今もなお、名前たちは奈落を追って旅を続けている。
そのため野宿することもしょっちゅうだが、今晩は違う。弥勒のインチキなお払いのおかげで屋根の下で過ごすことが出来るのだ。
だが一つ、問題点が…。
とれたのは二部屋。二人くらいが寝泊まりできる小さめの部屋と比較的大きめな部屋だ。
その前者の部屋で名前と過ごすと言い出した弥勒。勿論それを犬夜叉が許すわけなく…。
今の状況を簡単に説明するとこんな感じだろう。
『はぁ…』
深い溜息が零れる。名前が宥めれば落ち着くのだが、そんな元気も残ってはいない。そんな名前を見てかごめが声をかけた。
「名前ちゃん、大丈夫?なんか疲れてるみたいよ?」
『う…うん、ちょっとね』
「そりゃあ疲れるだろうさ。昼間は七人隊までやってきて揉めたんだし…」
珊瑚の言う通り今日の昼頃、偶然か必然かはさておき七人隊と出くわしてしまった。そしていつもの二人に蛮骨と蛇骨まで参入し、一次騒然となった。名前が喝を入れ、騒ぎは終えることになったのだが…。

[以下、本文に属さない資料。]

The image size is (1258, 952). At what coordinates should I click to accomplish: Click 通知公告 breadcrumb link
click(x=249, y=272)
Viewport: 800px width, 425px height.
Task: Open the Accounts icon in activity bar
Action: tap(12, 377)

「もう一つの部屋で休んできたら?二人は私達で宥めとくから」
『でも…』
「大丈夫よ、後で珊瑚ちゃんと七宝ちゃんと一緒に部屋に行くわ」
女子三人で大部屋を使わせてもらいましょう!
そう言ってウインクするかごめに申し訳なく思いながらも、言葉に甘えさせてもらうことにした。
『ふー』
部屋に入ると疲れがどっと出たのだろう、座り込んでしまった。
――どうしてこんなことに…。
この時代に来て初めてこんなに多くの男から一度に好意を寄せられた。それは女として喜ばしいことに違いない。名前もまた例外ではなく、一人の女として素直に嬉しいと思った。
しかし犬夜叉も弥勒も大事な旅仲間。それ以上でも以下でもない。なのに今でも喧嘩をする二人を見て忍びなくなる。
それにこれは最近のことだが、名前には一つ心の内に秘める想いがあった。
『鋼牙くん…』
誰もいない部屋で呟いてみる。
名前が密かに気にしている者、鋼牙。彼もまた名前に想いを寄せている。直球で強引。あまりの強引さにドキドキしてしまうくらい。
しかし彼はこの頃とんと顔を見せなくなった。
何か危険な目にあったのではないか。そうやって考えるのは鋼牙のことばかり。
離れているからこんなに気になるのか、それは名前自身も分からない。
『元気な姿を見れればなぁ』
ただただ思うのはそれだけ。
だが、その想いは意外にもすぐに通じることになる。
『この気配…』
四魂のかけら、二つ。
微かだが感じることが出来る。
『来てる、近くに…』
――鋼牙くん!
気配の主を理解すると名前は部屋を飛び出した。